Manifestement, il faut se rendre à l’évidence, cela n’a pas eu l’effet escompté. Du côté des Comoriens, l’attractivité de cette île en plein essor a fait des envieux. D’autant et malgré les aides très généreuses des pays arabes et de la France, l’état comorien n’a pas vraiment réussi à redonner à sa population le même confort que l’île voisine. Des difficultés à se nourrir, une absence totale de vision politique ajoutées à une corruption endémique et on comprend immédiatement les raisons de cette poussée immigrationniste. Les Mahorais ont d’abord accepté cette manne qui venait enrichir leur quotidien. Les Comoriens sont travailleurs et habiles. Mais très vite, la submersion a été telle que, par exemple, l’hôpital de Mamoudzou est devenu le siège de la première maternité de la République française en termes de naissances. Les Comoriens qui travaillaient (ou pas d’ailleurs) à Mayotte ont fait venir leurs épouses pour y accoucher, rendant ainsi inexécutables les expulsions du territoire. La submersion s’est transformée en invasion car le nombre de reconduites à la frontière s’élevait à 6507 en 2022 (chiffre officiel), pour un afflux de plusieurs dizaines de milliers d’immigrés. Quand on met en perspective le nombre réel d’étrangers en situation irrégulière, il n’y a pas de quoi pérorer. Dans les années 1990, on estimait cette population irrégulière à environ 25% de la population totale. Aujourd’hui, d’après les députés du département mahorais, le taux est proche de 100%. Autant de Mahorais que de Comoriens vivent sur 374 km². Estimée à plus de 400 000 habitants, cette population ne peut plus vivre sereinement. Cela en fait le département français avec le plus fort taux de croissance démographique (3,8 % par an) et même la plus forte croissance démographique de tout le continent africain.

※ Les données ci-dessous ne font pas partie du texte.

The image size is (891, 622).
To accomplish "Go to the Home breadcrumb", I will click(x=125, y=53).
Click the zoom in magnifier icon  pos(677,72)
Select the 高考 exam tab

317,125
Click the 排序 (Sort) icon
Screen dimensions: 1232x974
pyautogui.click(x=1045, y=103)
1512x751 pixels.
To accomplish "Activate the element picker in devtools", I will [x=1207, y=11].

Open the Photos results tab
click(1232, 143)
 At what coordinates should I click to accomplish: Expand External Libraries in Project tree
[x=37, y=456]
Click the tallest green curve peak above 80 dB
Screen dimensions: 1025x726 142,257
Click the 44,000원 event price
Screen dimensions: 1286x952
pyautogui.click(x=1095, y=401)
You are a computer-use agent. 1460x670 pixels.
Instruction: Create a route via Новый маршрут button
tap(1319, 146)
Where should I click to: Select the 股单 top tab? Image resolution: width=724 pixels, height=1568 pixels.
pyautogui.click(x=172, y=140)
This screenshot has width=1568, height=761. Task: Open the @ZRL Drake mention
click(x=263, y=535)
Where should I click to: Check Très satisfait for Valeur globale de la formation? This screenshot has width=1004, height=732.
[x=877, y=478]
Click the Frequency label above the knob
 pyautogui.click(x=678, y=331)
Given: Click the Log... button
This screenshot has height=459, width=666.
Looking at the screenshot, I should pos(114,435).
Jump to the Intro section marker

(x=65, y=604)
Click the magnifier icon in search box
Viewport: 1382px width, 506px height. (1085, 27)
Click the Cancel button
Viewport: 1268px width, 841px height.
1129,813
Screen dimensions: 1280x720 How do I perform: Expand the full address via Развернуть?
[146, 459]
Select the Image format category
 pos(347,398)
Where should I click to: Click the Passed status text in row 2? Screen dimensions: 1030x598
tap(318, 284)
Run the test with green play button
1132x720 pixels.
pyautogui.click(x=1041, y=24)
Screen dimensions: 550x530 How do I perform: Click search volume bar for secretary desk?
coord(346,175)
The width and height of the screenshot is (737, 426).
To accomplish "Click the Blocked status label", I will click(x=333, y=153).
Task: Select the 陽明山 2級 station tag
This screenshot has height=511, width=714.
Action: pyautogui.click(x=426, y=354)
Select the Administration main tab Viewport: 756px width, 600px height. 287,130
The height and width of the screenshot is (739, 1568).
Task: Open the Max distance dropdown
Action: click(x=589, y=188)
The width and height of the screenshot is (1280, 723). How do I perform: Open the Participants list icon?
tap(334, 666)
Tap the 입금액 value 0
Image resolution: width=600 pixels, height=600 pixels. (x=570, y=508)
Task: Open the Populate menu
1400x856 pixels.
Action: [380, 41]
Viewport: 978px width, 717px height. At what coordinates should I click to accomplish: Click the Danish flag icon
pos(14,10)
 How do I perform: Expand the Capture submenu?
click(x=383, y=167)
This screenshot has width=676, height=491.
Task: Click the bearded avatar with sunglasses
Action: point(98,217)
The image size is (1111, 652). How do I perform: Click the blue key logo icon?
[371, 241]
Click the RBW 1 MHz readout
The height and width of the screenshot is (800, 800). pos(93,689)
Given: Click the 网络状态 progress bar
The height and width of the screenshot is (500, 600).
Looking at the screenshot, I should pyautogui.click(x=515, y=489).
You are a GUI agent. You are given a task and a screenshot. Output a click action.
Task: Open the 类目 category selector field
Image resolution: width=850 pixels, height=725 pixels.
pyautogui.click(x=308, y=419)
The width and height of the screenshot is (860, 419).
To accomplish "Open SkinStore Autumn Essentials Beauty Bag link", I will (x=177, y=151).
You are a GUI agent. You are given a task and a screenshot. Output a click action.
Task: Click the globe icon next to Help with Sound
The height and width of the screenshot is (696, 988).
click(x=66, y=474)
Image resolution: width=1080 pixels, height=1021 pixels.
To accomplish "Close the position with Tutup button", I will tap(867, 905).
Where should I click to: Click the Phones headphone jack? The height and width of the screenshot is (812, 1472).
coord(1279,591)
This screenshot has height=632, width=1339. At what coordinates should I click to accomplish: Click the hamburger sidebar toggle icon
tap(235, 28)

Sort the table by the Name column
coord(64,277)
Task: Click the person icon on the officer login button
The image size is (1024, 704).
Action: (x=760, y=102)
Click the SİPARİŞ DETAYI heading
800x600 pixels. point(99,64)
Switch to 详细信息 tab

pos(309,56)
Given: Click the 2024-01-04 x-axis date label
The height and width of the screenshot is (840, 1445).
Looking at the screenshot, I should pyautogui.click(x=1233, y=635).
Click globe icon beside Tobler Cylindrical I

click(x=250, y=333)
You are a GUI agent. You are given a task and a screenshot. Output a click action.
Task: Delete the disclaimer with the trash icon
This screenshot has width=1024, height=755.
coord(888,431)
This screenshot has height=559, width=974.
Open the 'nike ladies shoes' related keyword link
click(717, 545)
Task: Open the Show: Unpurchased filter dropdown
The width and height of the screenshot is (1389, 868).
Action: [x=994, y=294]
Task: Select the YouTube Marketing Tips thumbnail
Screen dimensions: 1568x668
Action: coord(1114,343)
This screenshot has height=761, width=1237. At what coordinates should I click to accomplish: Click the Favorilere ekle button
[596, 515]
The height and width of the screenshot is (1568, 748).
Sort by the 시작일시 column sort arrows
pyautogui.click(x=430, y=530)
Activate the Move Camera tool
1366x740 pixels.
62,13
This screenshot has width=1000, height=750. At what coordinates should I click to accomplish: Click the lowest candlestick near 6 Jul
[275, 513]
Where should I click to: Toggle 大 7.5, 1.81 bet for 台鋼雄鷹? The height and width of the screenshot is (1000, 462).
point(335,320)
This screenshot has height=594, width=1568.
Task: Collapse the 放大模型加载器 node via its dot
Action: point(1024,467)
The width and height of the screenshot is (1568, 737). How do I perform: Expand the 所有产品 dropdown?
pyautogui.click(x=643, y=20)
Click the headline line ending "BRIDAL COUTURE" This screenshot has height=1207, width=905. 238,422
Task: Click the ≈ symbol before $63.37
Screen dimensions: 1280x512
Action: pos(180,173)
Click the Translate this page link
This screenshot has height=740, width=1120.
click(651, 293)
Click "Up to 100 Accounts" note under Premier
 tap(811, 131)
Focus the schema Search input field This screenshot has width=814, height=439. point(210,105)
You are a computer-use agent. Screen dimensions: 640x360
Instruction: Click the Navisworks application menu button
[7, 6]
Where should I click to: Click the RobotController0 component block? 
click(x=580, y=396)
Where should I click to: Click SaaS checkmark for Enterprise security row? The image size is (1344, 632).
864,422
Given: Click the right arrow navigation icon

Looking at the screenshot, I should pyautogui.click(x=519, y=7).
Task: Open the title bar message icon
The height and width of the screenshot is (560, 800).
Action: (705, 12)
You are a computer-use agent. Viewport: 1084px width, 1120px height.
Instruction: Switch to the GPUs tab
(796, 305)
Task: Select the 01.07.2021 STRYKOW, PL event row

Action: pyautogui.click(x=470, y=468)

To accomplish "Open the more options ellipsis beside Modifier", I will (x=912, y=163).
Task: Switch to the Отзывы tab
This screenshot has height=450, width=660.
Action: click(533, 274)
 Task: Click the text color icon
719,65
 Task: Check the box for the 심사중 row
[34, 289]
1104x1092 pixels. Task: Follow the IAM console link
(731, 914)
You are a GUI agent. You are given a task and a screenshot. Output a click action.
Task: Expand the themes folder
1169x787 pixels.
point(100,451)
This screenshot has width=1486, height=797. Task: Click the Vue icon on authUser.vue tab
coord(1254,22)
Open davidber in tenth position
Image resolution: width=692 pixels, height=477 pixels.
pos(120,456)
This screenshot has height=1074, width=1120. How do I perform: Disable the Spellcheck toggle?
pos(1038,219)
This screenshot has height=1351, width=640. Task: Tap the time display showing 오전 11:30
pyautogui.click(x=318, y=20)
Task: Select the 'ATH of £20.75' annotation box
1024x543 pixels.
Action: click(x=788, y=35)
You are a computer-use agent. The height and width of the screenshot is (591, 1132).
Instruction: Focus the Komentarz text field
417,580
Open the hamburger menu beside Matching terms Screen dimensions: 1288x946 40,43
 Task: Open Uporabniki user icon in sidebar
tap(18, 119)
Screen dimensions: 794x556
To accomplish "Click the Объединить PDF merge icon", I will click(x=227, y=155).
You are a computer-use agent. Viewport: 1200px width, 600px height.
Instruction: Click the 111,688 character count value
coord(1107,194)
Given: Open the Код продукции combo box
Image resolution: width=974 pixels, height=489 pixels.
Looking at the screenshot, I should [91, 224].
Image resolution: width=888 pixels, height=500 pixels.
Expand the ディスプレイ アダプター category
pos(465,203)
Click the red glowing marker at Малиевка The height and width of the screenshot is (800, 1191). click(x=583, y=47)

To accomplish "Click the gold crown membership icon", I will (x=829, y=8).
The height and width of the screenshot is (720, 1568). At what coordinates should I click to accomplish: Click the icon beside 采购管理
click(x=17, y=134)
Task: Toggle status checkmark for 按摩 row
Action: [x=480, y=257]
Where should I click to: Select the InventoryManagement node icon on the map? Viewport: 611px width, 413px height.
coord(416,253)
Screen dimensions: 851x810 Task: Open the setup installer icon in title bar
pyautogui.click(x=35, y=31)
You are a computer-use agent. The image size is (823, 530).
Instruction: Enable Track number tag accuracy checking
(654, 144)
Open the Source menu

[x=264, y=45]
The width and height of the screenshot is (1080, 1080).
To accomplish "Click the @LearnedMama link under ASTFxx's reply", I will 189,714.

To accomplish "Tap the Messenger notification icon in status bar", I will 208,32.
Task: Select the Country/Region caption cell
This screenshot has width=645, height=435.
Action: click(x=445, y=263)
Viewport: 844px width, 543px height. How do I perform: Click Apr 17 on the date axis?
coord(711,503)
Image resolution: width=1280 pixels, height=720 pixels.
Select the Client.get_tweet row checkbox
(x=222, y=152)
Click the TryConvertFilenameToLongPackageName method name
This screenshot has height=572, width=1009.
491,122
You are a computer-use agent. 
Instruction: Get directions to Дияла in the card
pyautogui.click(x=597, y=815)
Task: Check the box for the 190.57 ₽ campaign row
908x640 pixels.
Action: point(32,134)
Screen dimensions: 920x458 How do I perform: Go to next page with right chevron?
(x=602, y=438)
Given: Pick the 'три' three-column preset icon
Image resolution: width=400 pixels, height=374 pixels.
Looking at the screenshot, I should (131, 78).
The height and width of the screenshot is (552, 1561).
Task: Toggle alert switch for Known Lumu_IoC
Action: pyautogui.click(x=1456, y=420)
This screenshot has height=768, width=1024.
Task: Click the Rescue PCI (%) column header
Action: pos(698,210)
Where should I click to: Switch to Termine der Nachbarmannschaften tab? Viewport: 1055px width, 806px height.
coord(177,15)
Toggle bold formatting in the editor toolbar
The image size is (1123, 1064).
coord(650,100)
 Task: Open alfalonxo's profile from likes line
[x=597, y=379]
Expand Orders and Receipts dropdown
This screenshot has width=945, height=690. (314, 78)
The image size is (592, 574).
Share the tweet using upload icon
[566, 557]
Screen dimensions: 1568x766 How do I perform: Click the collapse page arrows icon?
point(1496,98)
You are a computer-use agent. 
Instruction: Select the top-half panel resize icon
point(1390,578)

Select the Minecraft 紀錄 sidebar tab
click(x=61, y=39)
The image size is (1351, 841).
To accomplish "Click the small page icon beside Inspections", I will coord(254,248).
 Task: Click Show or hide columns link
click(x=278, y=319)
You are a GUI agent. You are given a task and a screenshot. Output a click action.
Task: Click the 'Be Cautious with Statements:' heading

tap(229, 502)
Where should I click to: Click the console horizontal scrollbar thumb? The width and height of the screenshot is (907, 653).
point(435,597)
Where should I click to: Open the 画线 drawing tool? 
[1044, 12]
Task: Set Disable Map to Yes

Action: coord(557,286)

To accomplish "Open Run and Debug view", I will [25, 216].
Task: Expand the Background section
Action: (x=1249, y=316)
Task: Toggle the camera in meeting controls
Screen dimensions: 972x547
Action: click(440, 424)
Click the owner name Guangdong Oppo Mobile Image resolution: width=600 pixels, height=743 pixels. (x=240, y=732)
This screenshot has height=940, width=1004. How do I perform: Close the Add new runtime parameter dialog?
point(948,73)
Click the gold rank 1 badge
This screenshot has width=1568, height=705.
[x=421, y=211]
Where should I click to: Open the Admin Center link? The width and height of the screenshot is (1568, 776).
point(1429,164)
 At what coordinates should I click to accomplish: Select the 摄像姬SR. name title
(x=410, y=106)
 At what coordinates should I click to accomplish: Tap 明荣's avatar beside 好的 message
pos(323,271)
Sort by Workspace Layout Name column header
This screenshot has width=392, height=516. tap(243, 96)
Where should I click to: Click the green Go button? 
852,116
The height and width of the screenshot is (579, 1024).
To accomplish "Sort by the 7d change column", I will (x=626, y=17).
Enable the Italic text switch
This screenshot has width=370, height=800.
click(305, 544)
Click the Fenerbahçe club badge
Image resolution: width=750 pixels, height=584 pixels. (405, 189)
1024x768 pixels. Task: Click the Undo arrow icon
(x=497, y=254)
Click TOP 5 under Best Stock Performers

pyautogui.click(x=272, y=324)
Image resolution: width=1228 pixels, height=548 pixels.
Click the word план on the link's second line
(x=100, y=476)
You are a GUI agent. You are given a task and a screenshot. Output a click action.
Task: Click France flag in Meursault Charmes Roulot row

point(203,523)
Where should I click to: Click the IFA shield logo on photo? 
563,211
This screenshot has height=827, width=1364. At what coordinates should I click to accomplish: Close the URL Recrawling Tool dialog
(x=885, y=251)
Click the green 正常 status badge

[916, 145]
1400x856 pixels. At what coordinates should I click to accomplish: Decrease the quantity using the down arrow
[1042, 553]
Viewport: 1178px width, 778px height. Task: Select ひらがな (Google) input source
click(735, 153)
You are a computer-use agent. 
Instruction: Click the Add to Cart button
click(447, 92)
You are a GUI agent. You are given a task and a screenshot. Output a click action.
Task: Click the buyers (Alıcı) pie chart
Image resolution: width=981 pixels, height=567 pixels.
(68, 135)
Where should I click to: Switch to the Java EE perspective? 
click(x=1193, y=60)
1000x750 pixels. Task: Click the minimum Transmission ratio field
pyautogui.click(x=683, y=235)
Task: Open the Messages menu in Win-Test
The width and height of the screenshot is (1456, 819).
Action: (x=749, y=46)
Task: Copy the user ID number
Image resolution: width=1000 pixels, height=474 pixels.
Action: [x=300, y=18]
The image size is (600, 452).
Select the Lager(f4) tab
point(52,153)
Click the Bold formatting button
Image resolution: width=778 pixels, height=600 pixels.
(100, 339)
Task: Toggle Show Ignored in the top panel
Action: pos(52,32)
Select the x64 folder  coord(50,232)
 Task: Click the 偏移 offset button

D’un côté le développement économique et social a continué à progresser et, de l’autre, les arrivées massives de Comoriens, qui bien souvent ne parlent pas le français, ont fini par créer un climat de guerre civile. Les Comoriens oisifs à la recherche de la moindre parcelle de terre, de la moindre nourriture ou d’une vie qu’ils croient meilleure, squattent bangas et terrains des Mahorais. Ils n’ont d’autre choix que d’exercer des rapines pour survivre sur un territoire bien trop petit pour accueillir autant de monde. La sécurité, malgré la croissance des effectifs de gendarmes et de policiers affectés sur le département, n’est plus du tout maîtrisée. Et la volonté politique dans tout ça ?

Face à ce déferlement incessant d’envahisseurs, l’état français est en apnée législative. En acceptant comme 101ème département un territoire qui rencontrait déjà des problèmes de sécurité à sa frontière et en appliquant les mêmes règles constitutionnelles qu’en métropole, l’état français n’a fait qu’accélérer le contraste entre une terre en plein essor et des malheureux qui veulent avoir leur part du gâteau. Il ne fallait pas être grand devin pour comprendre qu’à court terme, les antagonismes allaient se transformer en batailles rangées. Depuis plus de trente ans, les quartiers « comoriens », des « réfugiés » et autres squats fleurissent à Mayotte. On a laissé faire, sûrement au nom de cette sacrosainte conscience droit-de-l’hommiste dont une certaine élite politique se gargarise. On n’a pas renvoyé les mères qui accouchaient à Mamoudzou et ceux qui se déclaraient le père. Ils ont fait souche et ont continué à procréer, favorisant ainsi une submersion des écoles et des infrastructures économiques et commerciales. C’est ainsi que la problématique de l’eau potable et de l’assainissement a franchi un cap insupportable pour la population. Mayotte a toujours connu une pénurie d’eau potable. Elle est une constante d’un territoire qui ne connaît que deux saisons. Il est difficile de retenir l’eau des pluies diluviennes de la saison chaude pour en constituer une réserve durant la saison sèche. Les coupures étaient fréquentes par le passé, mais gérables au quotidien. Le niveau de consommation est devenu aujourd’hui impossible pour une population qui a doublé en 20 ans. Certaines semaines, l’alimentation en eau n’intervient qu’un seul jour pendant quelques heures. Les stations d’épuration sont saturées. Pour toutes ces raisons, les problèmes ont entraîné une tiers-mondisation d’une île qui se tournait vers l’essor économique et touristique. Le point de bascule entre le progrès qui apportait il y a quelques années l’espoir d’une vie paisible et confortable pour une population déterminée à demeurer française et l’anarchie est désormais franchi. D’un côté, on s’auto-confine dès la nuit tombée, et de l’autre on fait sortir des barbares pour piller ce qui n’est pas encore protégé. Finalement, deux sociétés se confrontent. L’immigration a fabriqué des villages entiers de gens qui se placent en marge de la République et qui font face à une population qui a choisi de vivre selon des règles bien établies. La cohabitation entre ces deux mondes est devenue impossible.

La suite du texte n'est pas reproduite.